Table normalization involves the following:

Converting a column width (the colwidth attribute) value of * to 1*. These are semantically equivalent but would register as a difference when compared.
Explicitly outputting inferred column specifications (colspec elements). For example, if the first column defined is listed as column 2, then there is an inferred default entry for column 1. The input processing adds an explicit definition of such inferred colspecs.

DITA Compare also includes support for comparing DITA's simple tables (as identified by the topic/simpletable class attribute). Processing for these tables is slightly different as they are a much simpler form of table than CALS tables.

See Table Comparison in DITA Compare for more details on how tables are compared.

Post-processing

Specialization

As mentioned above, all inputs are generalized back to a DITA topic to ensure that they have the same root element (a prerequisite for comparison). Once comparison has taken place, the result document is specialized back to whatever DITA type was originally passed in. This works well if the input documents are both the same type, e.g. both DITA tasks but if the two inputs are different, e.g. a task and a concept, specialization can result in an invalid result. This is because the result can contain two different specialization types. If elements are deleted, their specialization type will be from the first input document, if they are added, it will be from the second input document. There may also be changes to the class attribute itself if two different elements, once generalized, match together. In these cases, it is not obvious how to perform specialization of the result file and indeed it is quite likely to lead to an invalid result. The default behaviour of DITACompare is to leave the result as a DITA topic but with the class attributes available should you wish to edit it and then specialize. It is possible to force specialization to occur using the force-specialization parameter. At present, this will specialize the result to the type used for the second, or 'B', input. Future releases may allow this to be configured to choose the 'A' document as an option. Please be aware if using this option that the result file is quite likely to be invalid.

Content choice

XML grammars often present author's with a choice of elements to use in a particular context. Sometimes this choice will be a list of elements, any of which can be used multiple times. Other choices involve mutually exclusive sets of elements. One such example of this in DITA is the choice of steps or stepsunordered in a DITA task. If one input document contains steps and the other contains stepsunordered, the result would normally contain both, one marked as deleted and one marked as added. This means that the result file is invalid as it is not permissible to use both of these elements. Part of the post-processing performed by DITA Compare is to detect these cases and try to resolve them. At present, the only case supported is the one mentioned here, steps vs stepsunordered. The behaviour of DITA Compare can be configured using steps-conflict-resolution. Support for more cases will be added in future releases.
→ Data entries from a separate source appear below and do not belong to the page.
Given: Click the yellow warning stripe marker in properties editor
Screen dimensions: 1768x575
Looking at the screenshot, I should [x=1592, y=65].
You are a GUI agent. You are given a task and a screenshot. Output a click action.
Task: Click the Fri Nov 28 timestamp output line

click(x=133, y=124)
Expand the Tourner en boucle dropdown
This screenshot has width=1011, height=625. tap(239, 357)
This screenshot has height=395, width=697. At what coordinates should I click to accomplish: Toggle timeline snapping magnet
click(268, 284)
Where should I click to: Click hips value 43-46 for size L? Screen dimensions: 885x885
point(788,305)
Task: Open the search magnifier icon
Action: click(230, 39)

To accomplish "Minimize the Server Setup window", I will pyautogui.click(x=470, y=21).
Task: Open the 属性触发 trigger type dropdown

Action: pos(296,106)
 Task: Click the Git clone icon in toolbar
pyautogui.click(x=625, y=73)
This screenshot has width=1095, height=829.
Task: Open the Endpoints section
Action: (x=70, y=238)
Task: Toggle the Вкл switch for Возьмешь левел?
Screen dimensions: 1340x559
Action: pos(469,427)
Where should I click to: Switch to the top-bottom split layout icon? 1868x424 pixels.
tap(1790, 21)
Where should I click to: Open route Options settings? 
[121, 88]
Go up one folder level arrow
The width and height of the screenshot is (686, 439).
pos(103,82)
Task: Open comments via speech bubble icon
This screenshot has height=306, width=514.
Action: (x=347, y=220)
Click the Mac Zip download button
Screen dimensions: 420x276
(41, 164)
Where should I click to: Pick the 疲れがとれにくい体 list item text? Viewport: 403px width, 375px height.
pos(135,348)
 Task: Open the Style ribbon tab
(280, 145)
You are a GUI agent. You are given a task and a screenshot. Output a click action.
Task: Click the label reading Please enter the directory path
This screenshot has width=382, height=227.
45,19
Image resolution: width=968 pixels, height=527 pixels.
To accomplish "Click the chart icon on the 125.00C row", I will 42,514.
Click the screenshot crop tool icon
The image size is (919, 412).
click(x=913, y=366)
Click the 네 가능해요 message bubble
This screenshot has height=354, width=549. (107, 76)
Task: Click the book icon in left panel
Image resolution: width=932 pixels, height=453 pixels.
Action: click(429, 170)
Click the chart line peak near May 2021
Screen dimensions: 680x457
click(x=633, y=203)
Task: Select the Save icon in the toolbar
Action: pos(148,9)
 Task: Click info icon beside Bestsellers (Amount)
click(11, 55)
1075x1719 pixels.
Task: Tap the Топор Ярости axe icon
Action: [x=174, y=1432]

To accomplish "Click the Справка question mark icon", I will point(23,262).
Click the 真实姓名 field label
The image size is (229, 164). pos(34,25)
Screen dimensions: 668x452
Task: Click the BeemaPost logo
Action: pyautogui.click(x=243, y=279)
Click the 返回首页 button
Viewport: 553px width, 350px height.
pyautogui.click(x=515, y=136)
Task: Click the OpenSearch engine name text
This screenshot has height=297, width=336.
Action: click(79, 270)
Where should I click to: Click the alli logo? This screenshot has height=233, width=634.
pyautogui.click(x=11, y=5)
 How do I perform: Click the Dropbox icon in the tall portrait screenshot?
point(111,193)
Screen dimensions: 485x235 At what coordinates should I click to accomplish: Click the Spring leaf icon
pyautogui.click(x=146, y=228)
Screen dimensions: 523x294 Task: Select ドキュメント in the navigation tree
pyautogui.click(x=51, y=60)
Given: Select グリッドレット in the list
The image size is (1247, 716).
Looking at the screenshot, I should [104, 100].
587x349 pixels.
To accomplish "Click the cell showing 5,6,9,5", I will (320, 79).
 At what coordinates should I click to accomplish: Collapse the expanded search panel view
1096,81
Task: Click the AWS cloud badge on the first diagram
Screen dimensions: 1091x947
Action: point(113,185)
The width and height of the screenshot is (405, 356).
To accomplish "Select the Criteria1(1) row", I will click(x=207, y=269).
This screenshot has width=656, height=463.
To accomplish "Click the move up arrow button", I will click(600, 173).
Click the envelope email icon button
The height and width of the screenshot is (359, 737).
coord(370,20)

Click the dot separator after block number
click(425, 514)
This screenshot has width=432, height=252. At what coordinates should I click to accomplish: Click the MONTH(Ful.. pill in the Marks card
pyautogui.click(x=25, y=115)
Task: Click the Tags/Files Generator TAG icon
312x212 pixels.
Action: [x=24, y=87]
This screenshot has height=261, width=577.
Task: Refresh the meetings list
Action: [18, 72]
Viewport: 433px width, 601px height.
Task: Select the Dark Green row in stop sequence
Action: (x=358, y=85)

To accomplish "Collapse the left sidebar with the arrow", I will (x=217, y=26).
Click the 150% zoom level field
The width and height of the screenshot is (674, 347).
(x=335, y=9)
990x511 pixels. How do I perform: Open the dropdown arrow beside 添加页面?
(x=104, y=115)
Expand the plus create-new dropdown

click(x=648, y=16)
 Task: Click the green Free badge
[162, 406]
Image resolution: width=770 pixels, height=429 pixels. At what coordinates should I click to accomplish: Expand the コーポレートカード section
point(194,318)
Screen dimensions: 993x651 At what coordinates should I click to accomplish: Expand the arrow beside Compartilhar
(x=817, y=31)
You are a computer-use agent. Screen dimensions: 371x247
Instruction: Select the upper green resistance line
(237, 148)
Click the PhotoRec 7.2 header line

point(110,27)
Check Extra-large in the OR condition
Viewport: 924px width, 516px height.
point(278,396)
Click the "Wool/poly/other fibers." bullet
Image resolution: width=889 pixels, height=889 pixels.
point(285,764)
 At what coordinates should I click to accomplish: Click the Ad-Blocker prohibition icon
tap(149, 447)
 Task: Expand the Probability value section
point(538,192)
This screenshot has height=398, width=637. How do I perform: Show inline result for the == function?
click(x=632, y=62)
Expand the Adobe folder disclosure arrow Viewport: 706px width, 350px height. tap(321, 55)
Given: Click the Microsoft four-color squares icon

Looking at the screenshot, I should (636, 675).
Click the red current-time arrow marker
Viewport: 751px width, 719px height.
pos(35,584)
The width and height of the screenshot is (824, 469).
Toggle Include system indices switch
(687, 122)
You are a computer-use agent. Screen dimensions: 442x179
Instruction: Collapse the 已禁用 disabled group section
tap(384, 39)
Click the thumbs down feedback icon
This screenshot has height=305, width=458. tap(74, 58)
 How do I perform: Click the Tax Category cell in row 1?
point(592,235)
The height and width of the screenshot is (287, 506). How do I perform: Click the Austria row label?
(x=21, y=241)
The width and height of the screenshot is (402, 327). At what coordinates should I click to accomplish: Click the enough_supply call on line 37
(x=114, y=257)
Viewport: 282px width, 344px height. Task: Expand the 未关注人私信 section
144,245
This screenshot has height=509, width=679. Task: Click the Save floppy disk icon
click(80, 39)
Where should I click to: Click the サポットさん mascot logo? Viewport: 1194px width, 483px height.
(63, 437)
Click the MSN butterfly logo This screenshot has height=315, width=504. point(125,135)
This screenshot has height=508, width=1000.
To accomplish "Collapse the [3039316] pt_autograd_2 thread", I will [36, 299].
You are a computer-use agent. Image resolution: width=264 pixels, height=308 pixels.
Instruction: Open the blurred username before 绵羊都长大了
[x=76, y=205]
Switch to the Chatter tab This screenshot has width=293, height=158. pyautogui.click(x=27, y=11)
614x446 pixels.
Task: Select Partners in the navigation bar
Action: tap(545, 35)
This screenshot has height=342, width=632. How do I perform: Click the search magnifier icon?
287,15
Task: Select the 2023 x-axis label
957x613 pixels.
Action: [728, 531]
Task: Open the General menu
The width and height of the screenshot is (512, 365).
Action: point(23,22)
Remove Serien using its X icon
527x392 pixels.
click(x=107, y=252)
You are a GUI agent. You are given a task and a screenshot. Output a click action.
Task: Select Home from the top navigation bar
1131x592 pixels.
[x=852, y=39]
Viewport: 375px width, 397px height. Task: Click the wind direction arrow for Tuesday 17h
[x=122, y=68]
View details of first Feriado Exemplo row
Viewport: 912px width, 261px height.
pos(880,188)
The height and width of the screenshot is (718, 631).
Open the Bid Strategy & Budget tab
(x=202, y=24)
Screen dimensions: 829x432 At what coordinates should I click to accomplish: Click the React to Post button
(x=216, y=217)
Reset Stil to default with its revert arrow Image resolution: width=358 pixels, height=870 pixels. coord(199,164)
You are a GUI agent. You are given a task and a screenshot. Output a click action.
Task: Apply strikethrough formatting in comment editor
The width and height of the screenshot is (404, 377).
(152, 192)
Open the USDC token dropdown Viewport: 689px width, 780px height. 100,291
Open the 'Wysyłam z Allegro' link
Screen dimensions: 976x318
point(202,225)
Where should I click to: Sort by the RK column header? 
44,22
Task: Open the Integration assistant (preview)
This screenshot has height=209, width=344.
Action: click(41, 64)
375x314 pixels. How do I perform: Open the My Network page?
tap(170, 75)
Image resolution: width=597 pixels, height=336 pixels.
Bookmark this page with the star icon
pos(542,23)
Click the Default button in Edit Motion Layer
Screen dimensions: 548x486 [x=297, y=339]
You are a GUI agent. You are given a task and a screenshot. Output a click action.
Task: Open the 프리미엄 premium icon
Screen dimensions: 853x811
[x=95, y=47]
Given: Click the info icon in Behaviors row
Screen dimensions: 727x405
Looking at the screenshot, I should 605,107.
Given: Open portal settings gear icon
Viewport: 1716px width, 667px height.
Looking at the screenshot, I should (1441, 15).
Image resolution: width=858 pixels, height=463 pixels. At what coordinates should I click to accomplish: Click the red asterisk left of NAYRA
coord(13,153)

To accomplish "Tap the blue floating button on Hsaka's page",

Conflict resolution of id attributes

When comparing aligned topics it is possible to encounter conflicting 'id' definitions. Conflicting 'id' definitions can cause problems for red-line document production from the DITA-Markup output-format. Therefore, conflicting 'id' definitions are renamed to avoid such conflicts (when DITA-Markup output format is selected). The associated direct cross-referencing and reuse attributes, 'href' and 'conref', are also updated to be consistent with such 'id' attribute renaming.

When performing a topic-only comparison, global DITA cross-references are not processed using the conflict resolution scheme described above. Here, a global cross-reference is of the form uri#topic-id[/element-id] and a local cross-reference is of the form #topic-id[/element-id].